*** Data to process ***

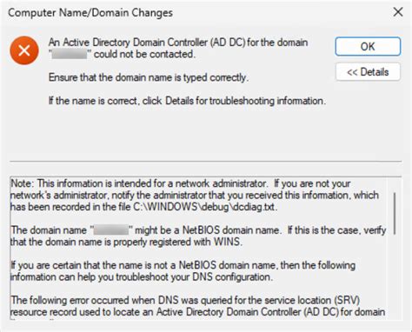Click the C:\WINDOWS\debug\dcdiag.txt file path text
This screenshot has width=412, height=332.
point(203,207)
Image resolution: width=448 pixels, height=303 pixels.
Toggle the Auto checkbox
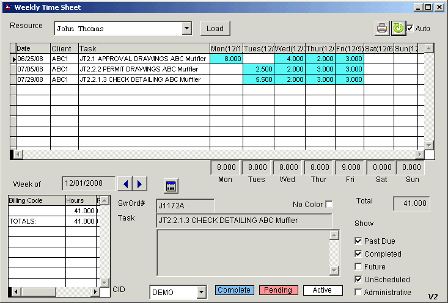point(410,29)
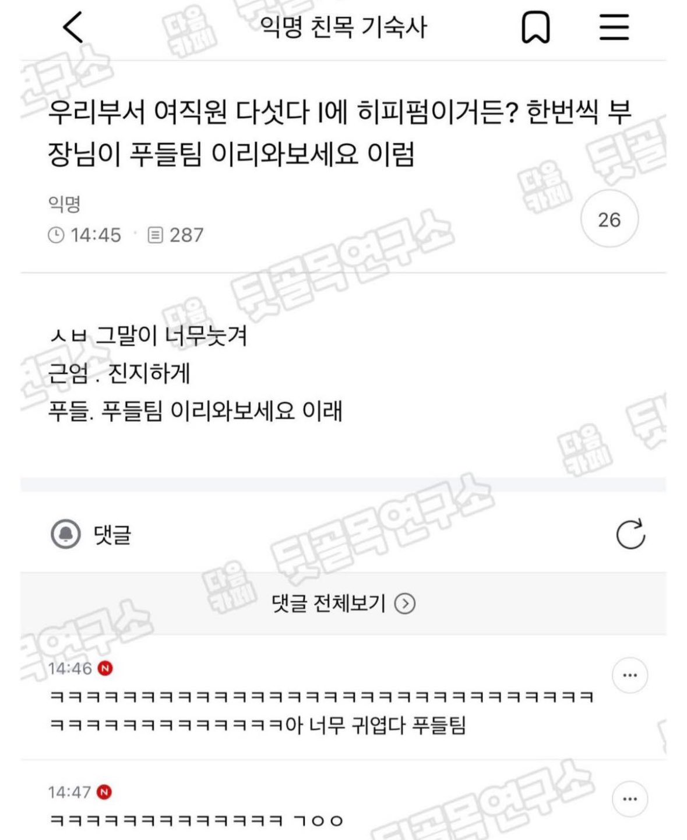This screenshot has width=687, height=840.
Task: Tap the view count icon beside 287
Action: point(155,235)
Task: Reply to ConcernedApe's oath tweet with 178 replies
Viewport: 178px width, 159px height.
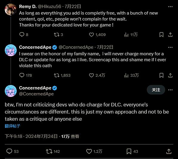Action: click(22, 75)
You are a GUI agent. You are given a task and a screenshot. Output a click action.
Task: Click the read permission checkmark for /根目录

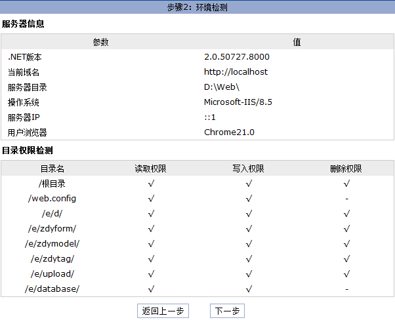tap(151, 184)
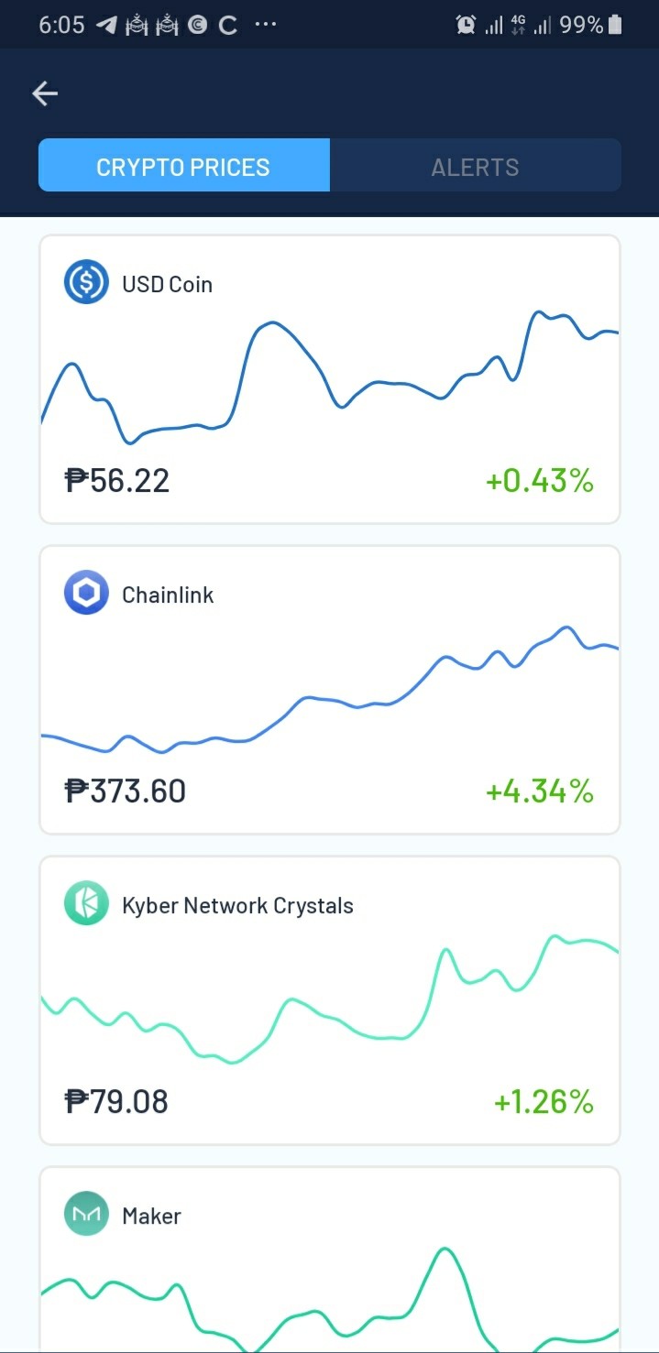Click the USD Coin price chart line
This screenshot has height=1353, width=659.
coord(330,379)
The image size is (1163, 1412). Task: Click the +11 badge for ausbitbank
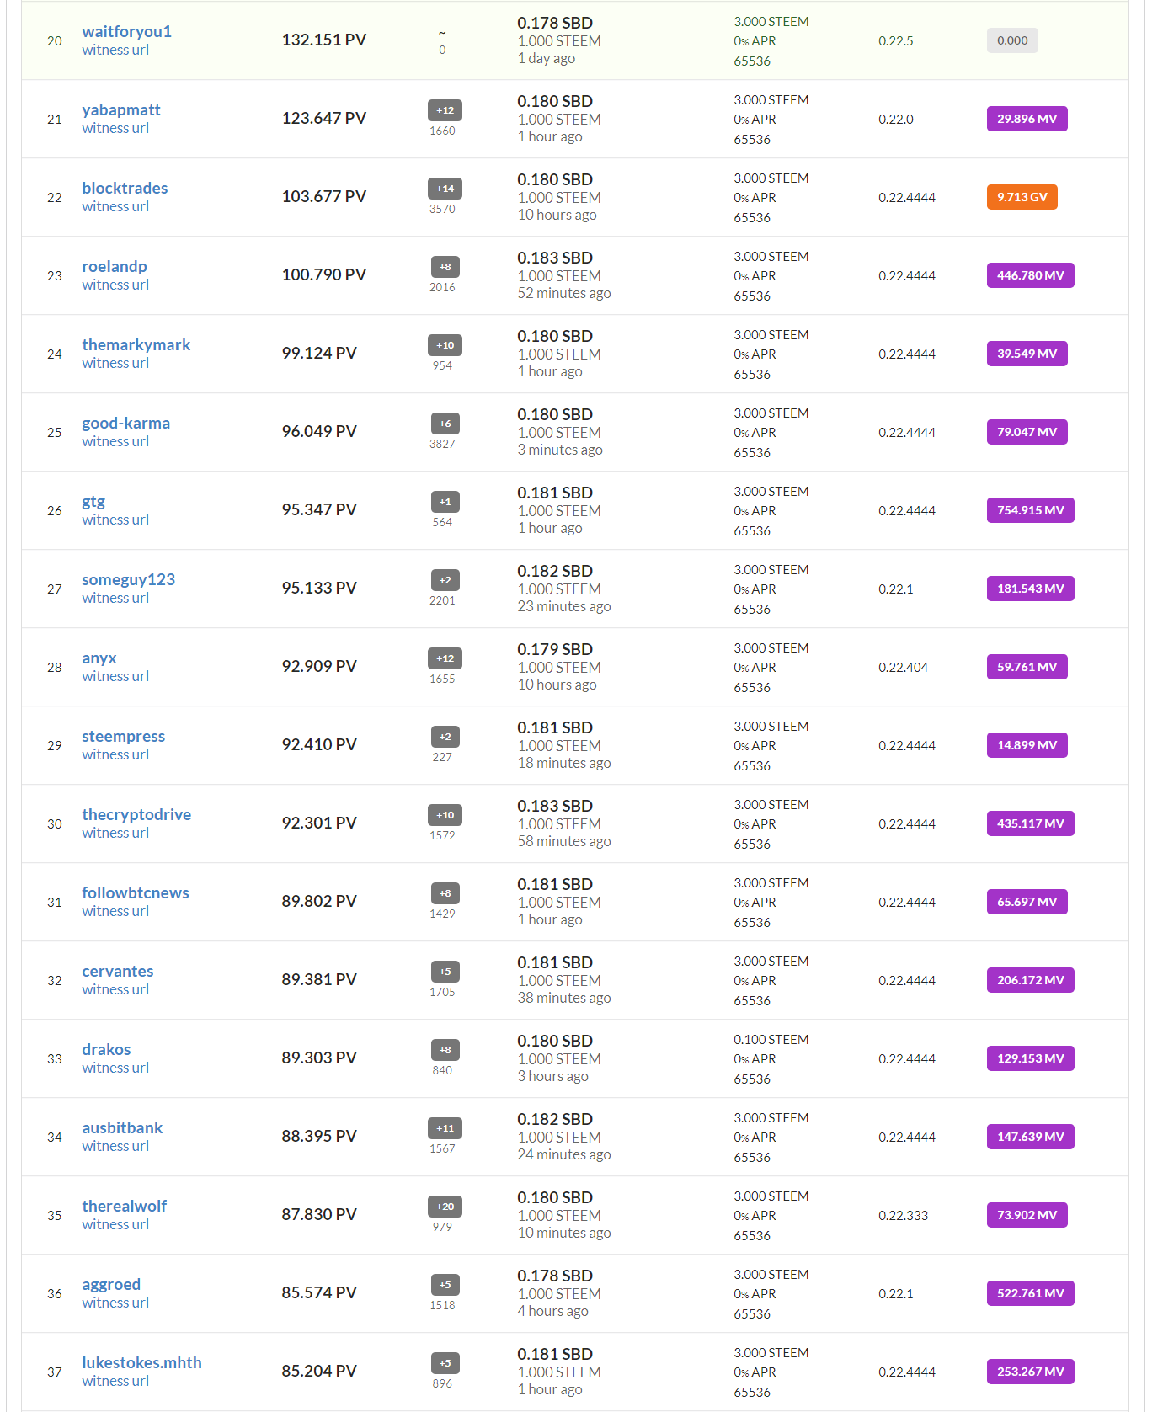tap(445, 1128)
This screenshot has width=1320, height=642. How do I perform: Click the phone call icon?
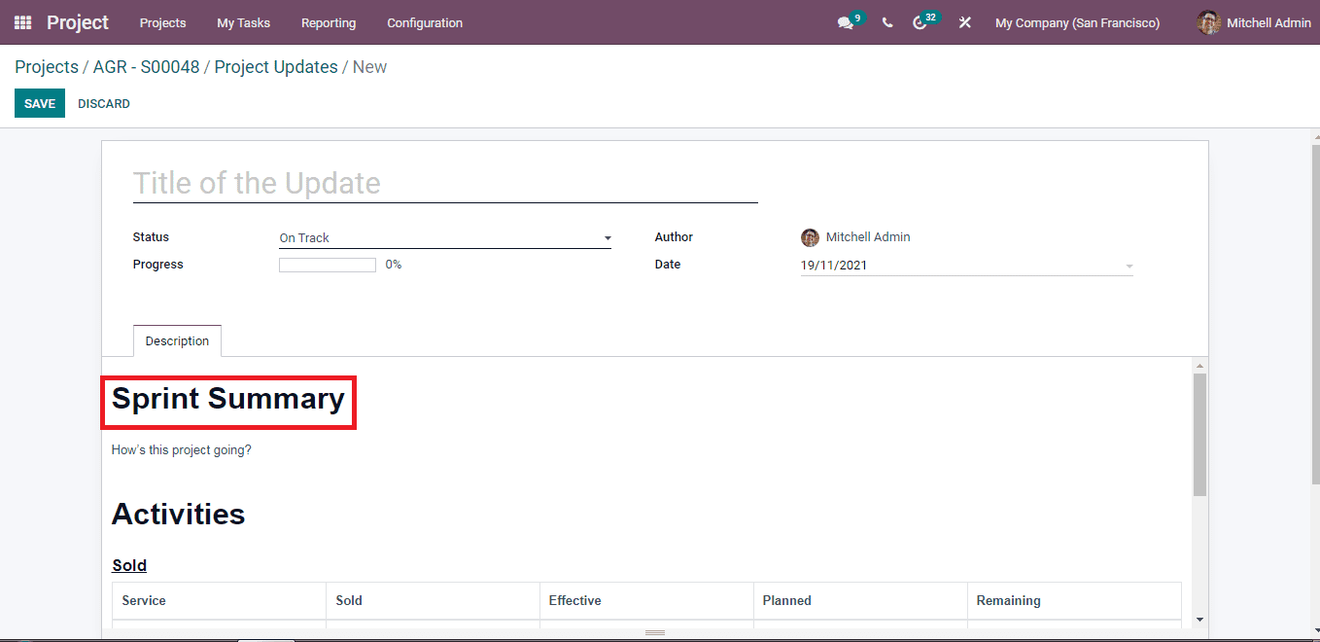click(886, 21)
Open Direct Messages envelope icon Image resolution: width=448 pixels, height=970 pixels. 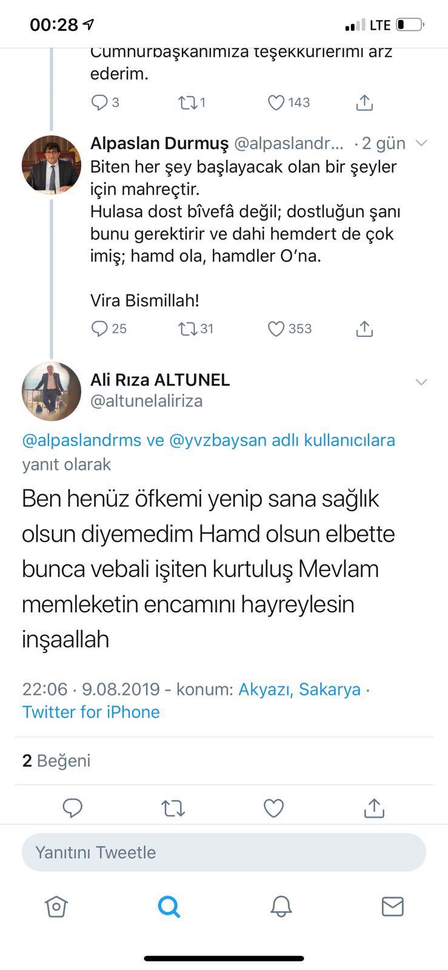(x=392, y=906)
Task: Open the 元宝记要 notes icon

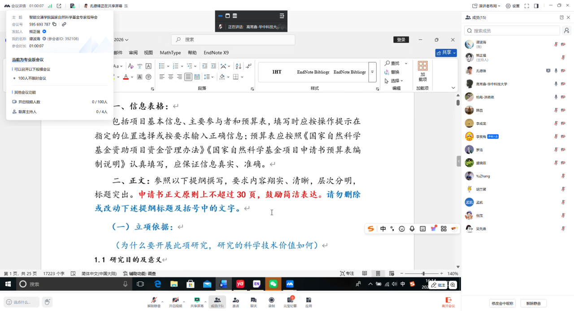Action: [290, 300]
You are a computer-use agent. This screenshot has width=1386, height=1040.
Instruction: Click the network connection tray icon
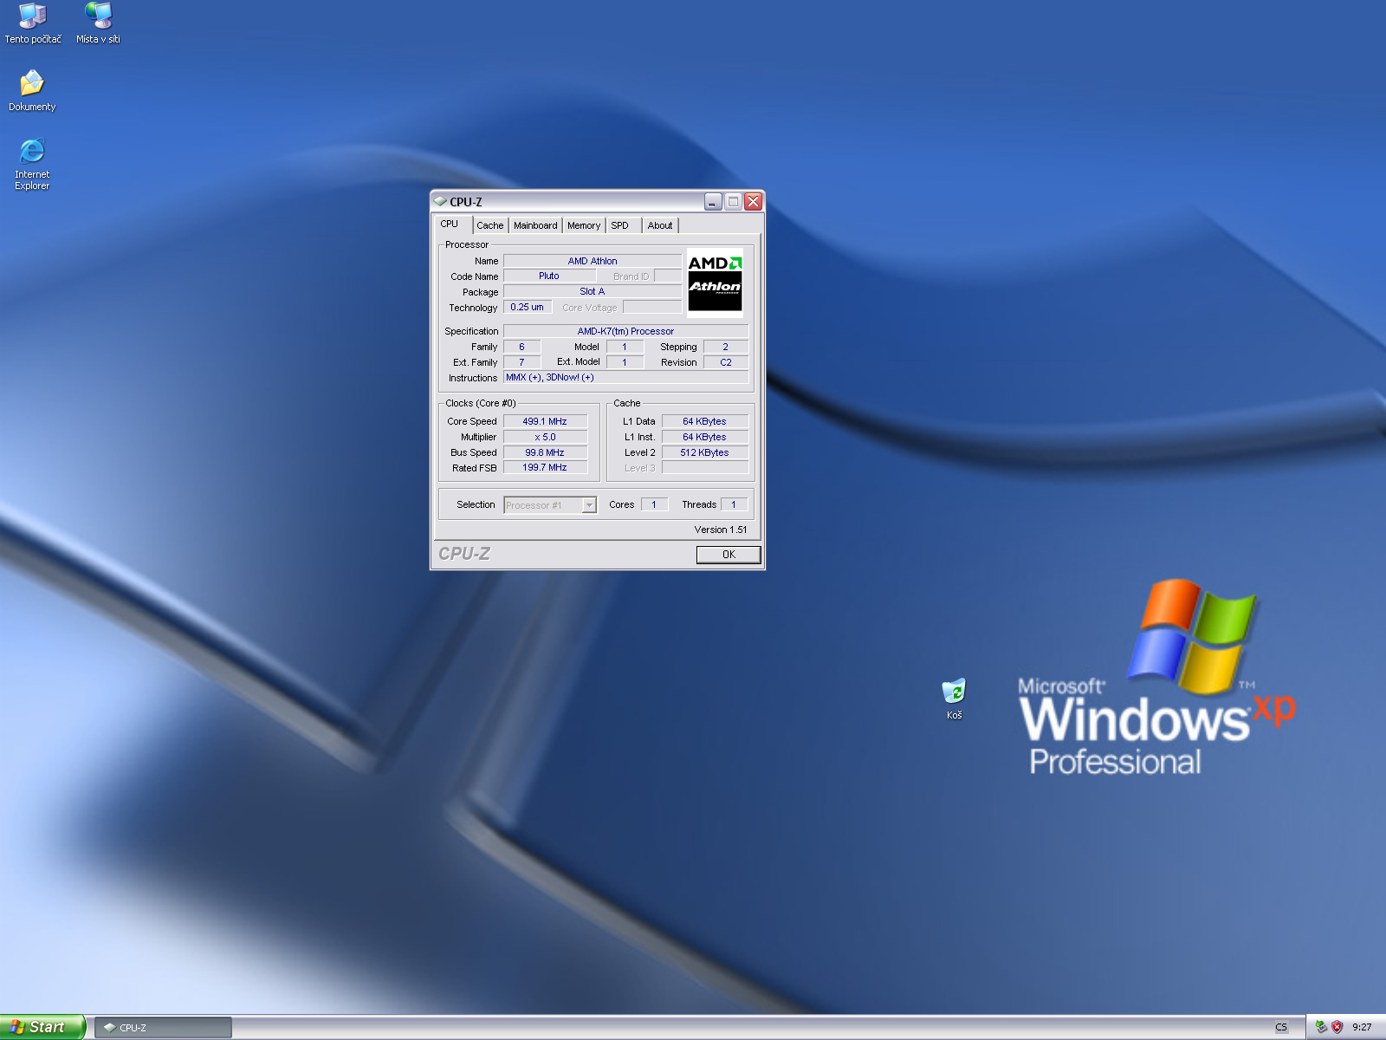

***

Within the entries above, give again exactly the lines starting at the one that contains "Toggle the Auto checkbox" and ending at the one that contains "You are a GUI", leaving out the pictures.

Toggle the Auto checkbox
point(410,29)
This screenshot has width=687, height=840.
Task: Tap the view count icon beside 287
Action: point(155,235)
Task: Reply to ConcernedApe's oath tweet with 178 replies
Viewport: 178px width, 159px height.
Action: click(22, 75)
You are a GUI agent. You are given a task and a screenshot. Output a click action.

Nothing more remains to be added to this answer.